── The data
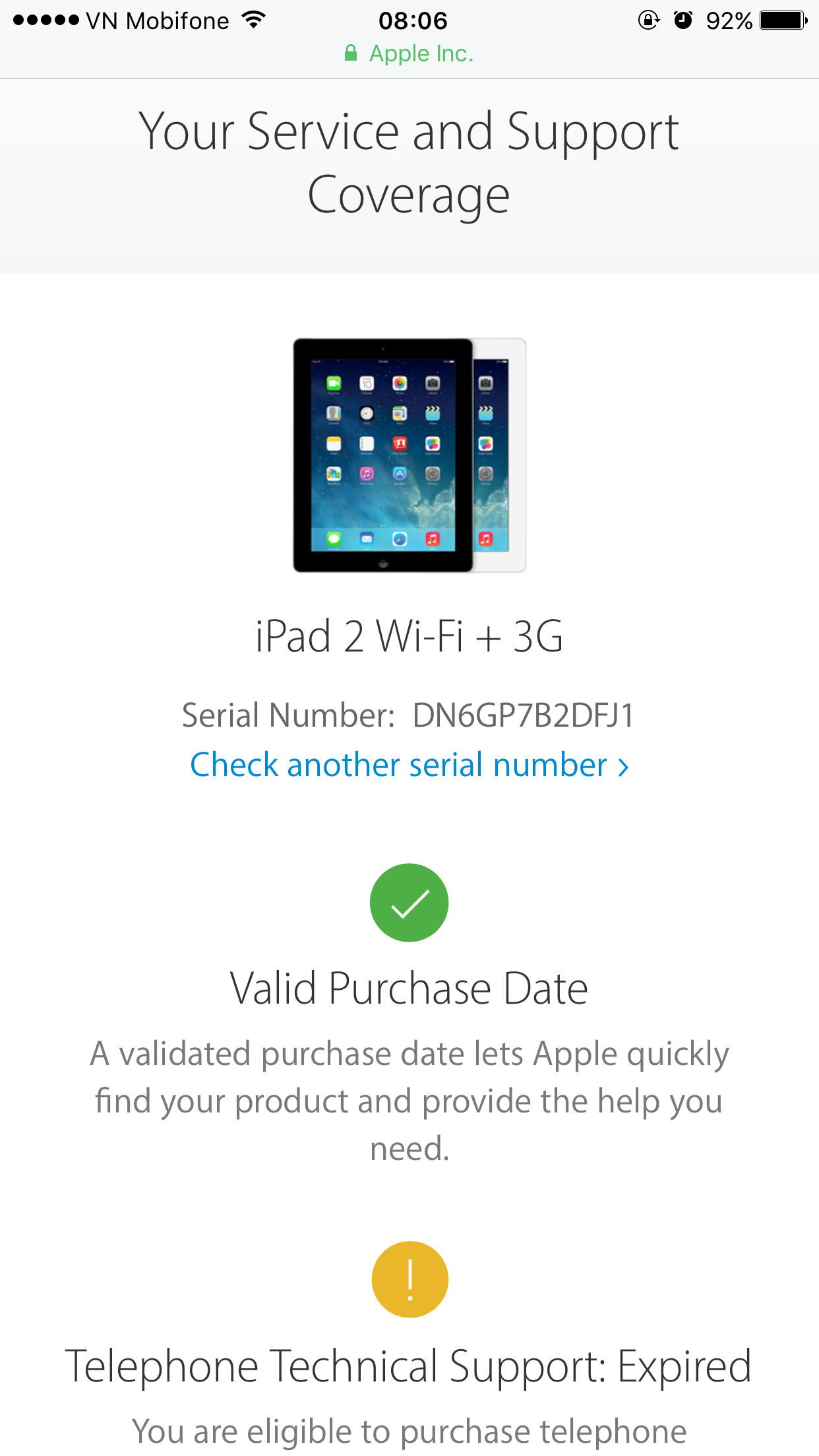819x1456 pixels.
Task: Tap the Wi-Fi signal status icon
Action: pyautogui.click(x=253, y=20)
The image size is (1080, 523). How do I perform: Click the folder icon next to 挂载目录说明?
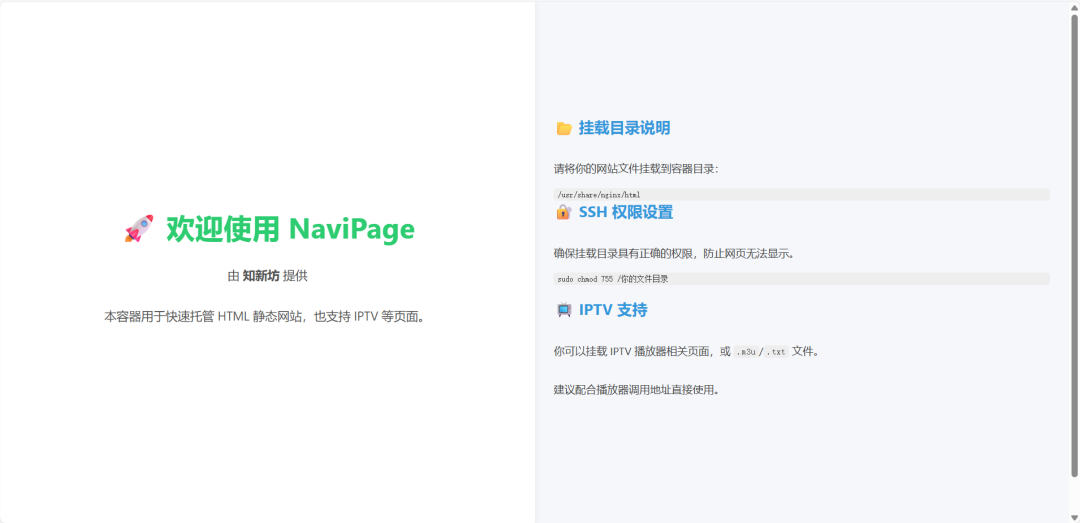[x=564, y=128]
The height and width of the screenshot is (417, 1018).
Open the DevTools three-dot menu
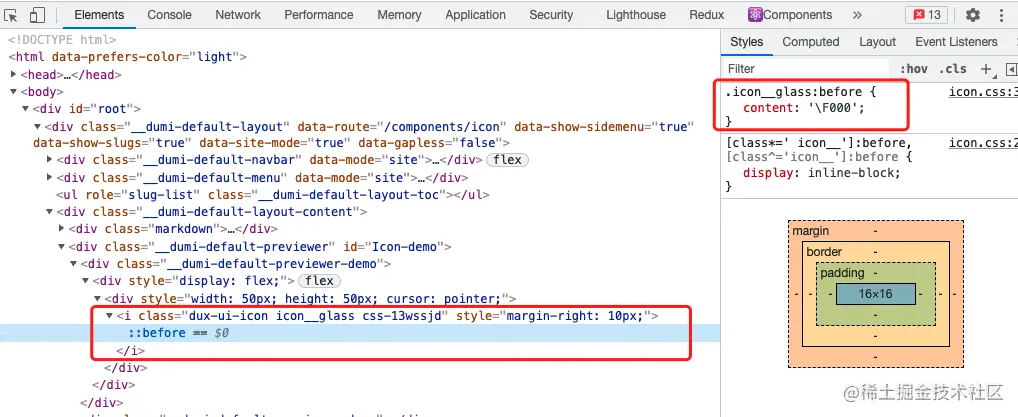(x=1000, y=15)
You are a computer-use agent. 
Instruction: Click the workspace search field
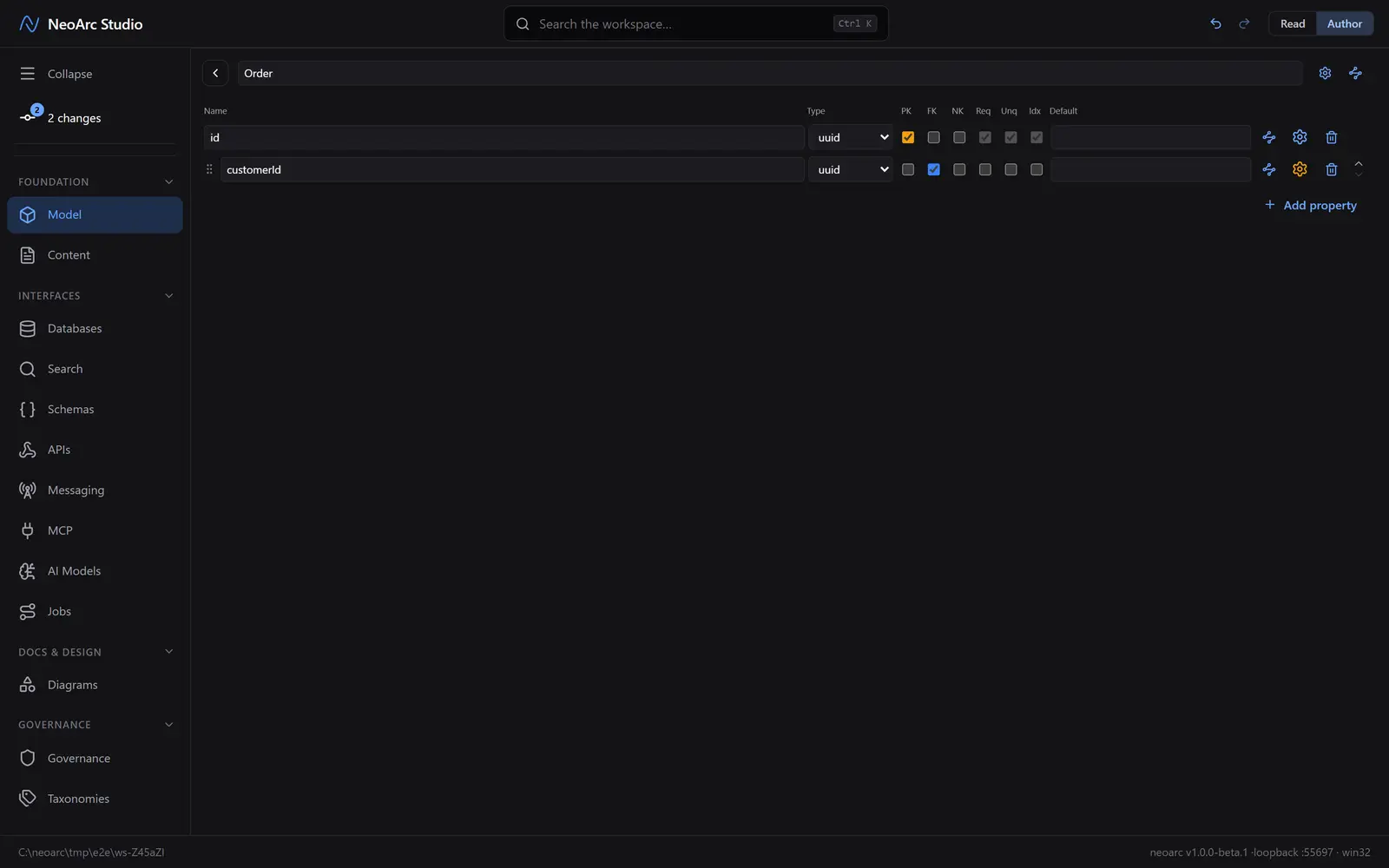[x=695, y=23]
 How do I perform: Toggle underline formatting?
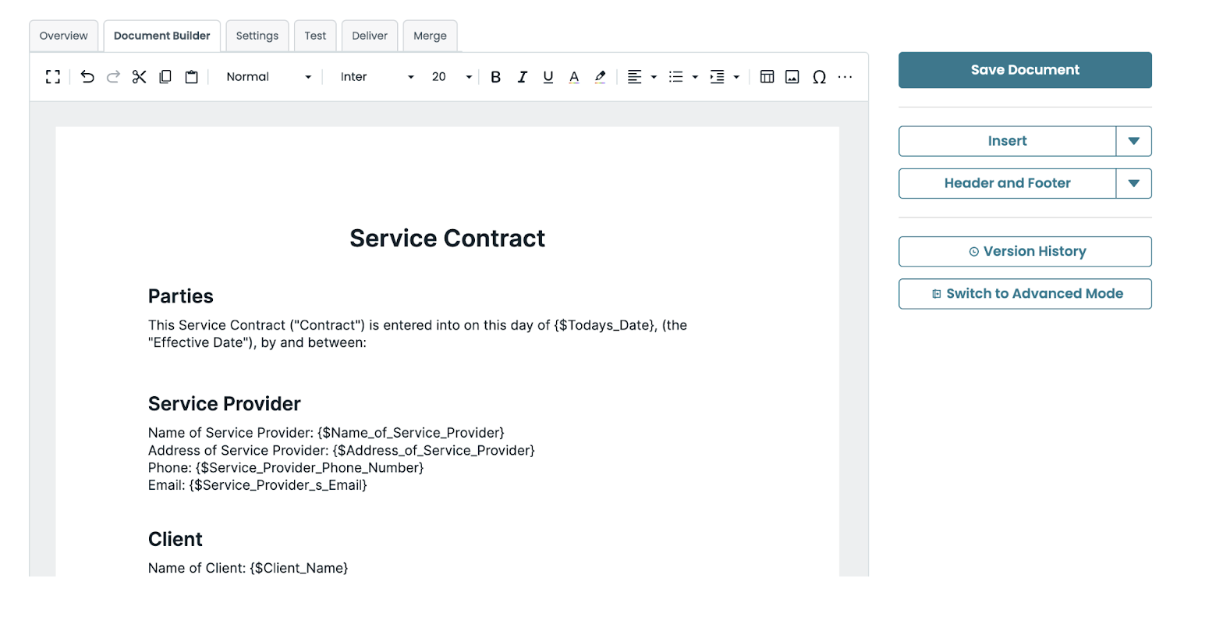coord(547,75)
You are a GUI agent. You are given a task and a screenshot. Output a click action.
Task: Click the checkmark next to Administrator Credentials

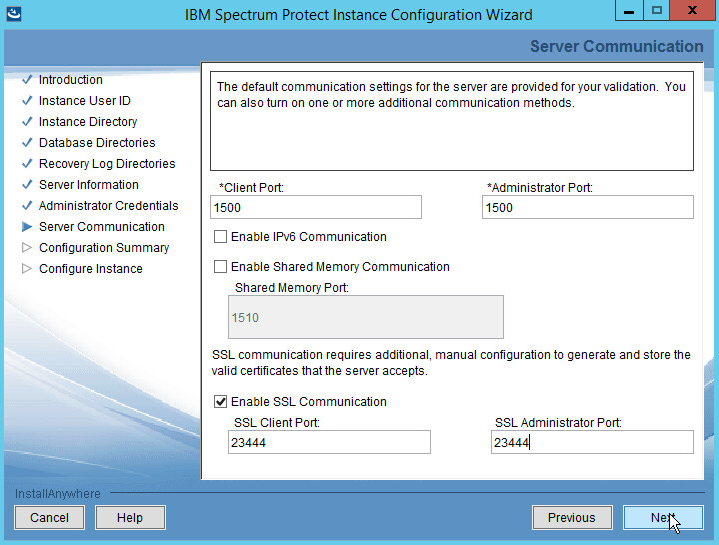[27, 206]
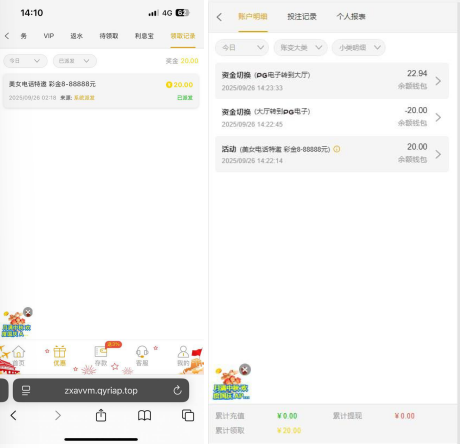Open the 优惠 gift icon

tap(60, 352)
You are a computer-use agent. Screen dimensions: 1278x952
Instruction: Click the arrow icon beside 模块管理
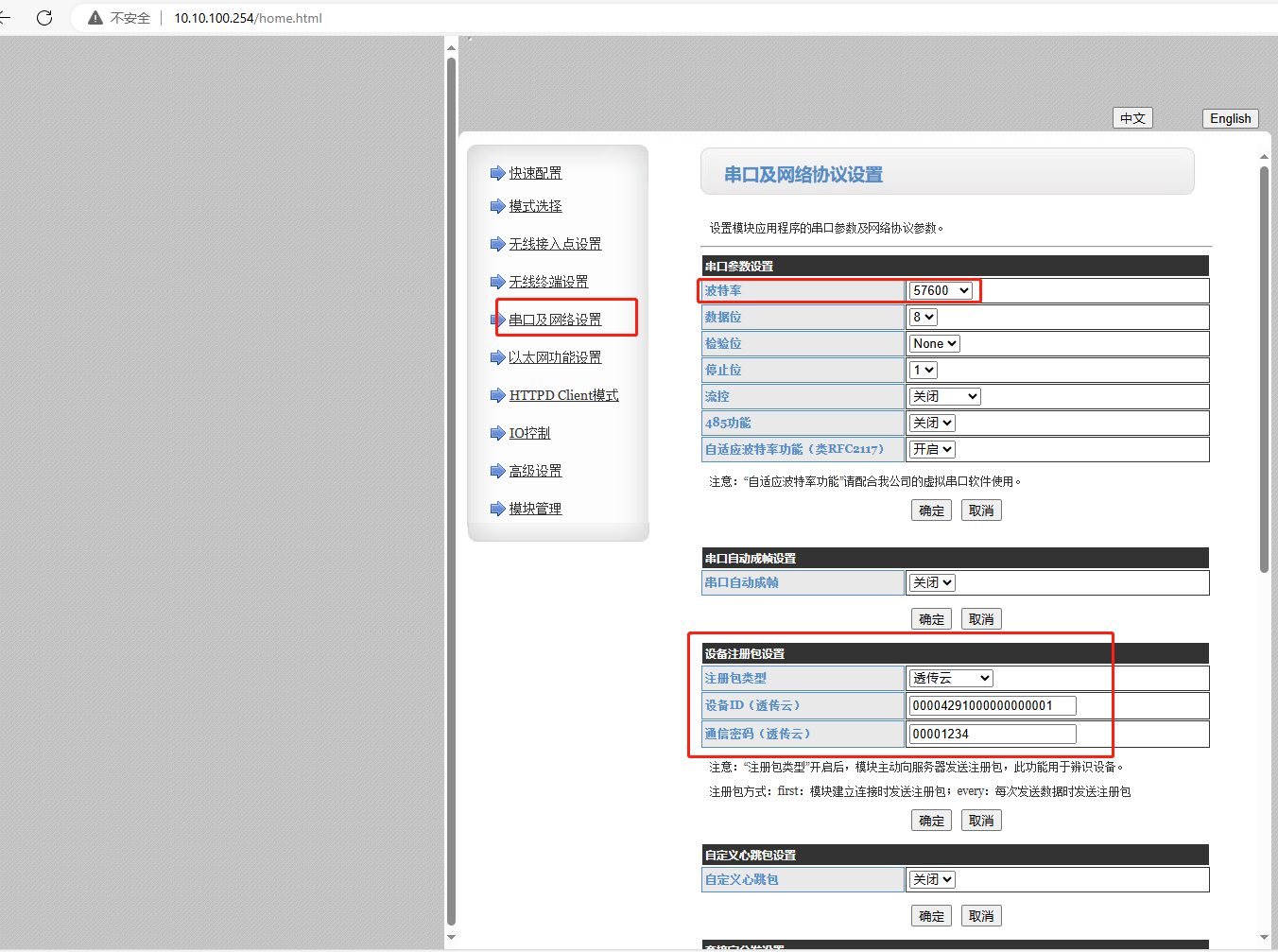(x=497, y=509)
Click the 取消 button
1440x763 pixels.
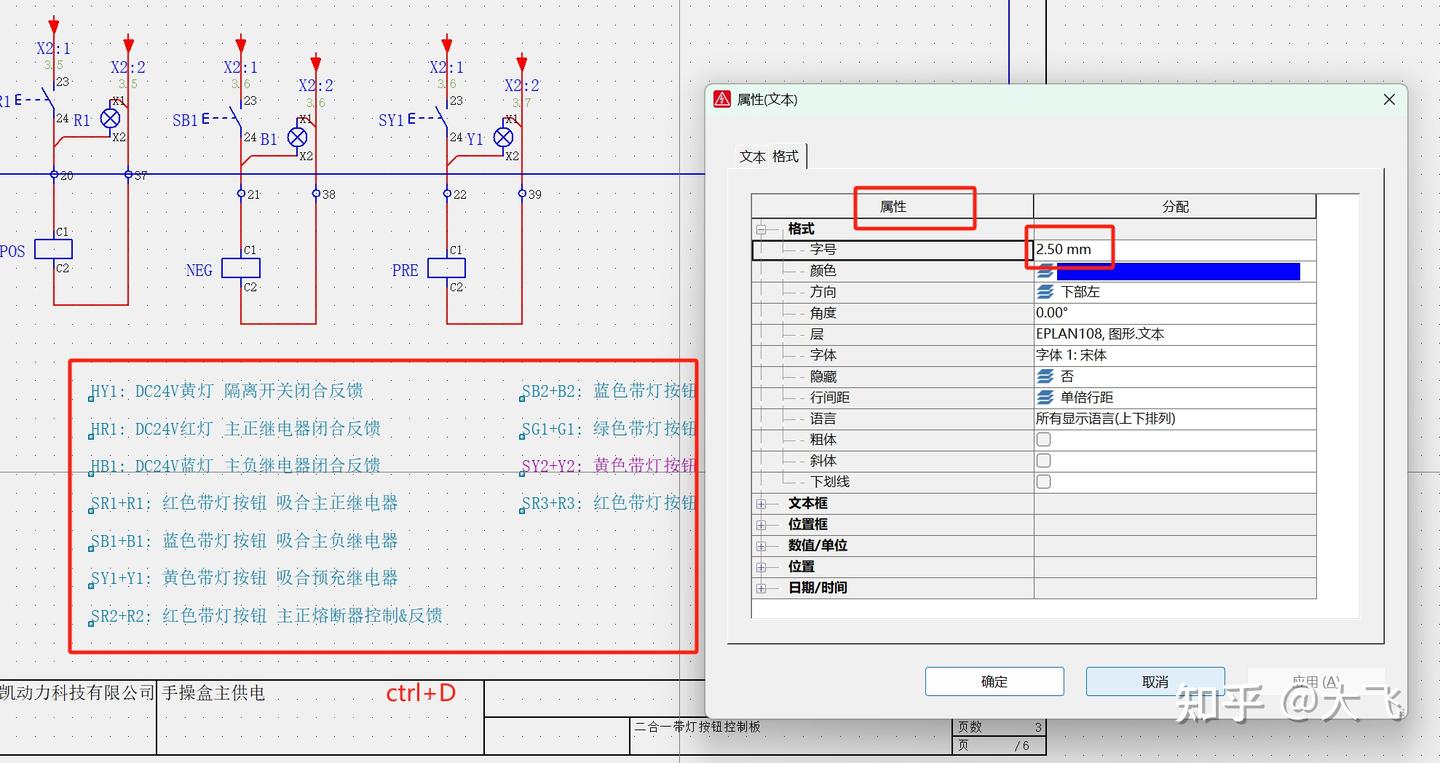coord(1154,681)
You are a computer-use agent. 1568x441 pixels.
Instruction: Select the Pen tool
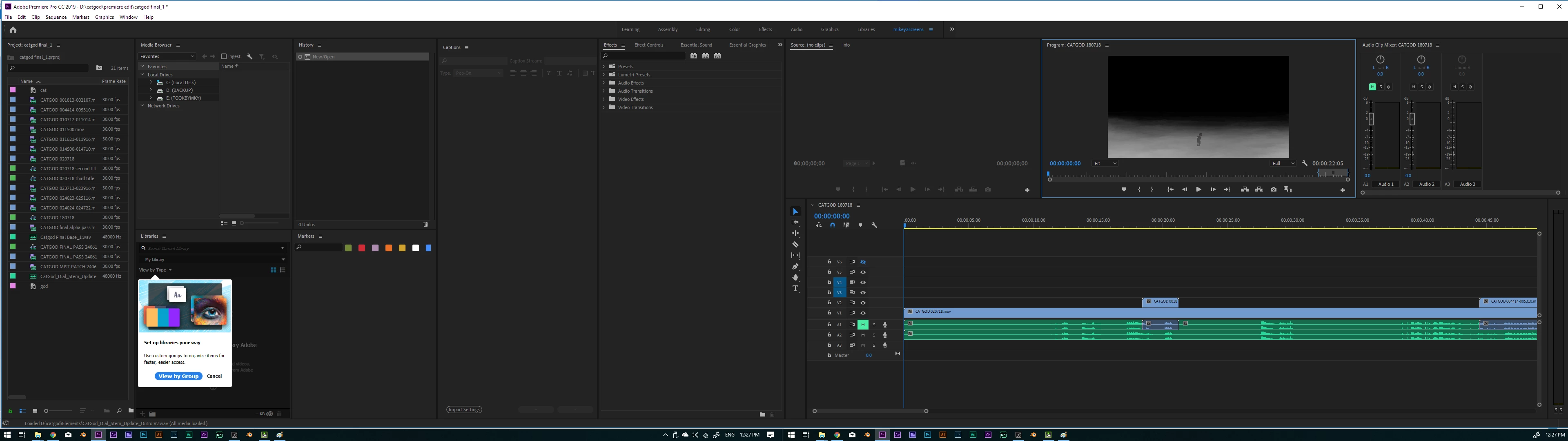[795, 266]
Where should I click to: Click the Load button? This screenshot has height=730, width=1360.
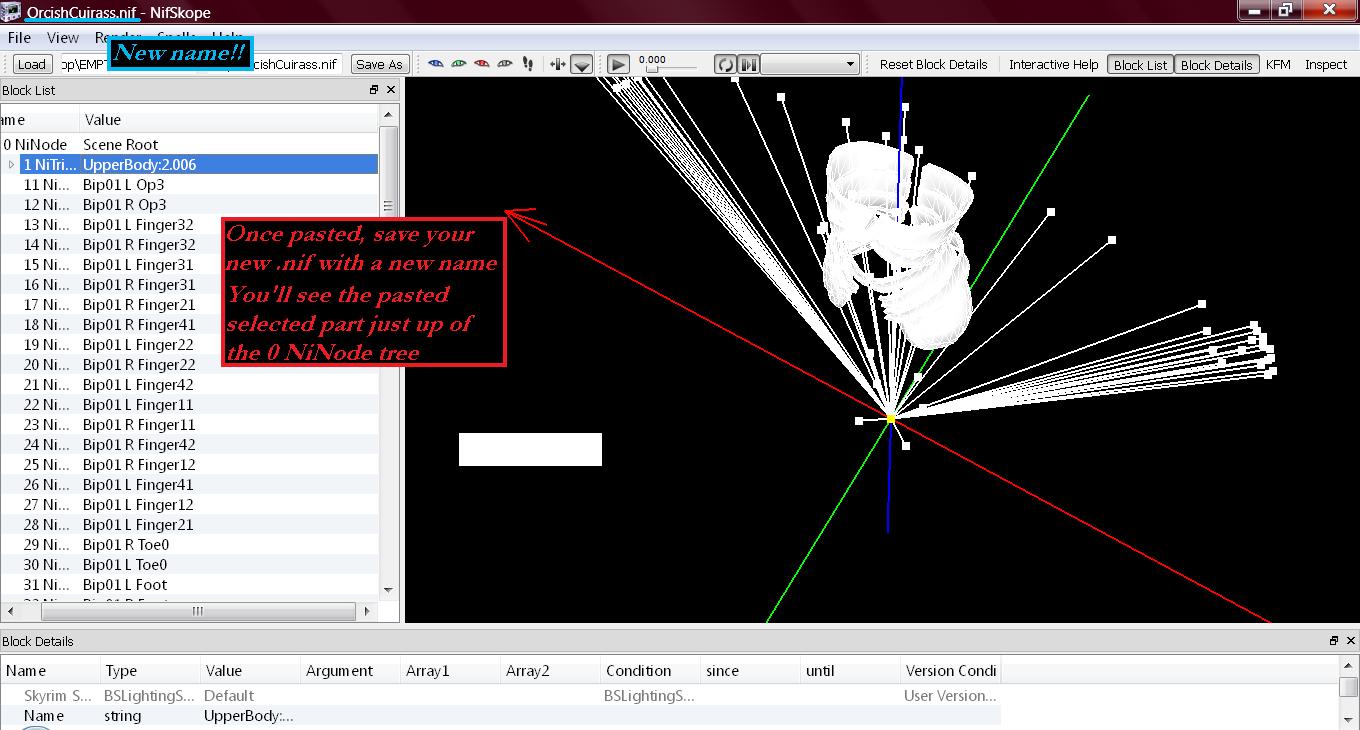coord(32,64)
────
▶ [Directions] Can you write out all of these lines again with "computer-use agent" swapped for "desktop agent" wherever it occurs, keeping everything else the same and leaving the pictures out?

▶ [Task answer]
819x1456 pixels.
Task: Tap the Wi-Fi signal status icon
Action: pyautogui.click(x=253, y=20)
The image size is (1080, 523). How do I perform: Click the folder icon next to 挂载目录说明?
[x=564, y=128]
The height and width of the screenshot is (417, 1018).
Open the DevTools three-dot menu
(x=1000, y=15)
You are a desktop agent. 
Instruction: Click the workspace search field
[x=695, y=23]
 How do I perform: Toggle underline formatting?
coord(547,75)
You are a GUI agent. You are given a task and a screenshot. Output a click action.
Task: Click the checkmark next to Administrator Credentials

[27, 206]
Open the 优惠 gift icon

tap(60, 352)
You are a desktop agent. Screen dimensions: 1278x952
Instruction: Click the arrow icon beside 模块管理
(x=497, y=509)
Click the 取消 button
1440x763 pixels.
coord(1154,681)
You are a desktop agent. 1568x441 pixels.
Instruction: Select the Pen tool
[795, 266]
Where should I click to: Click the Load button? This screenshot has height=730, width=1360.
coord(32,64)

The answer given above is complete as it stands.